**Required actions:**
**a)** Please check the essay on Sufjan Stevens against these statements: (i) the idea about Romanticism came to the writer while listening to "I Walked"; (ii) Sufjan openly rebels against American culture; (iii) the essay likens Sufjan to William Blake in making his own religion. For each, answer yes or no and quote the deciding words from the essay.
**b)** Extend the essay on Sufjan Stevens, starting after its last sentence.

start Article

Site icon BIG OTHER

From the Barbaric Heart: Sufjan Stevens’ Vengeful Play

I was listening to Sufjan Stevens’ song “I Walked” on his new album The Age of Adz when it occurred to me how much in keeping his work is with the project of Romanticism. Like the Romantics, Sufjan is alienated from the values of the culture into which he happened to be born. He is so alienated from it that it doesn’t occur to him to “rebel;” rather, it is as if he has simply never heard of that culture. He says, “America? Christianity? Sorry, I’m from Adz. Things are arranged differently there.” This is the Romantic strategy par excellence: not a confrontation but a purposeful wandering away from the oppressive reason for alienation. Like William Blake, Sufjan creates his own religion in order not to be condemned to another’s. As the song announces, “he walked.”  He’s “down the road a piece.”

end Article
start Supplied data

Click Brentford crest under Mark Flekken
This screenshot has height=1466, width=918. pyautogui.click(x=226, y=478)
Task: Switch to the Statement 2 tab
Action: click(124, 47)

end Supplied data

**The answers:**
**a)**
(i) Yes. "I was listening to Sufjan Stevens’ song “I Walked” on his new album The Age of Adz when it occurred to me how much in keeping his work is with the project of Romanticism."
(ii) No. "He is so alienated from it that it doesn’t occur to him to “rebel;”"
(iii) Yes. "Like William Blake, Sufjan creates his own religion in order not to be condemned to another’s."

**b)**
In this, Sufjan is both thoughtfully naive and innocently knowing. His work rests not only with Blake but with other straight-faced art-mystics who articulated their revolution with gorgeous nonsense. Nina Hagen’s Nun-Sex-Monk-Rock (the Antiworld of Cosma Shiva), Sun Ra’s Arkestra and their “Gods of the Thunder Realm,” Jimi Hendrix’s Axis: Bold as Love (“Just ask the Axis, he knows everything”), Piet Mondrian’s theosophical paintings (“Passion Flower,” “Devotion”), William Butler Yeats’ A Vision (The Subdivisions of the Wheel: Will, Mask, Creative Mind, Body of Fate), Blake’s Urizen, Los, and Orc, Jacob Boehme’s De Signatura Rerum (“if he has the Hammer that can strike my Bell!”), John’s “Book of Revelation” (the Seventh Seal, the Wrath of the Lamb), the salvific Arcanum of the Gnostics, Plotinus’ emanation of the Nous and World Soul, and, finally, Plato, nonsensical origin of all these blessedly daft spheres.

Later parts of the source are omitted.